Exomoons Exaterretrial Life Image 6103 exomoon 1
The artistic impression of an exomoon orbiting a giant planet. Sci-News.com

Astronomers have discovered a young planet with a disk of gas and dust around it similar to the one from which the moons of Jupiter were born. The planet PDS 70 b is a gas giant several times the size of Jupiter, which is in the process of forming and is located approximately 370 light years away in orbit around the dwarf star PDS 70.

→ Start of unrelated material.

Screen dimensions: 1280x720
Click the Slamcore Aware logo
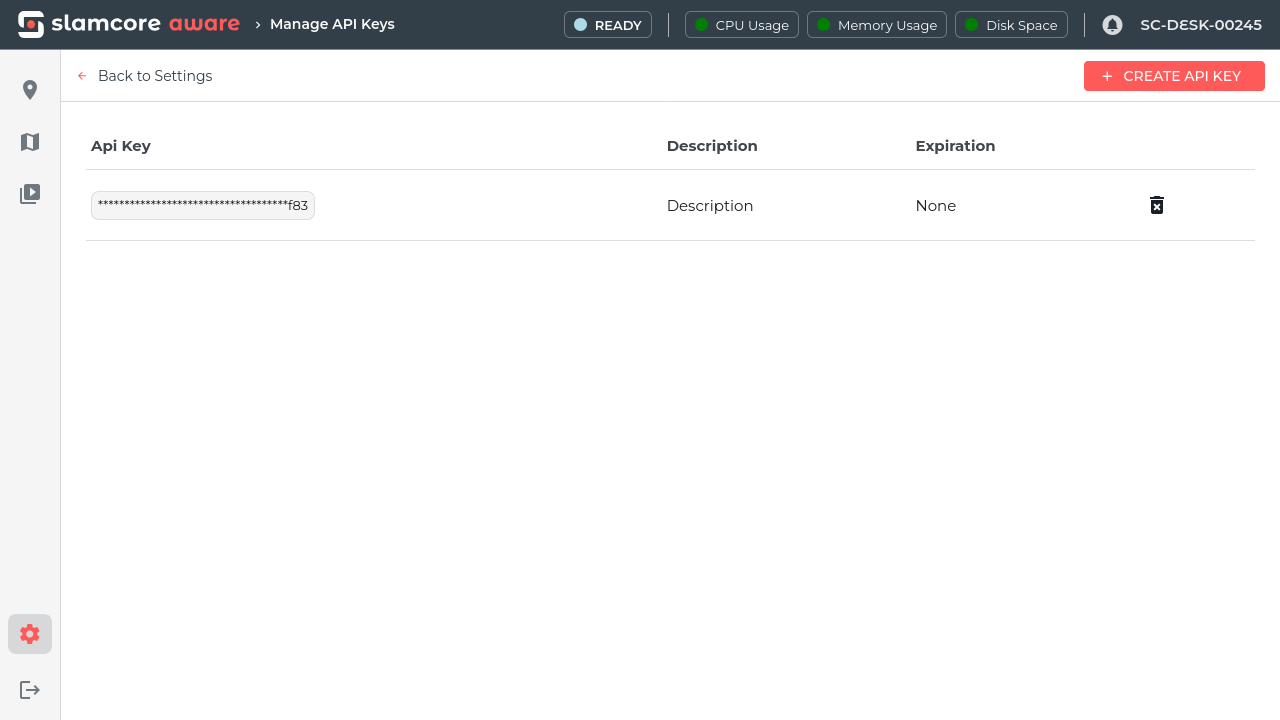click(x=129, y=24)
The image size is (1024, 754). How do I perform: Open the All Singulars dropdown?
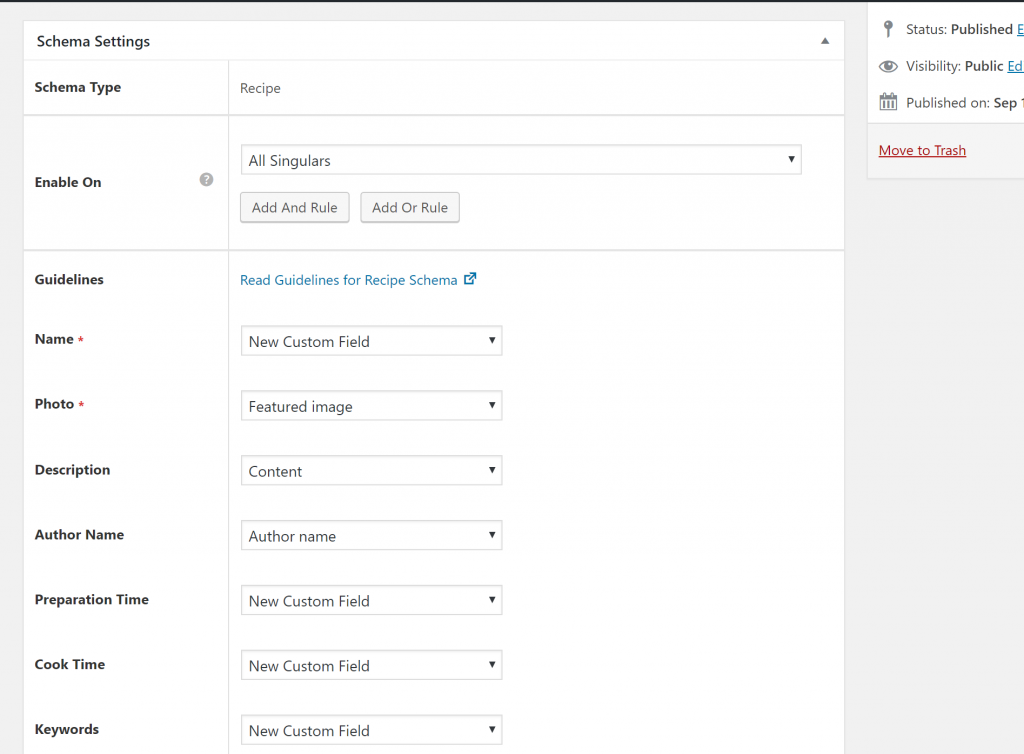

"Planets are formed from gas and dust discs around newly formed stars, and if a planet is large enough, it can form its own disk by gathering material in its orbit around the star," said astronomer Andrea Isella. , main author of the article. Said in a statement. "Jupiter and its moons are a small planetary system within our solar system, for example, and it is believed that Jupiter's moons were formed from a circumplanetary disk when Jupiter was very young."

But these circumplanetarios disks do not last long. It is believed that they disappear in 10 million years, and that means that there has not been a disc of this type within our Solar System for 4 billion years. To study the disks, astronomers had to hunt much further, looking for young stars with planets forming around them. Only a few planets have been found inside the discs.

The discovery was made using the Atacama millimeter / submillimeter array (ALMA) in Chile, a large variety of 66 radio telescopes that work together to detect electromagnetic radiation at millimeter and submillimeter wavelengths.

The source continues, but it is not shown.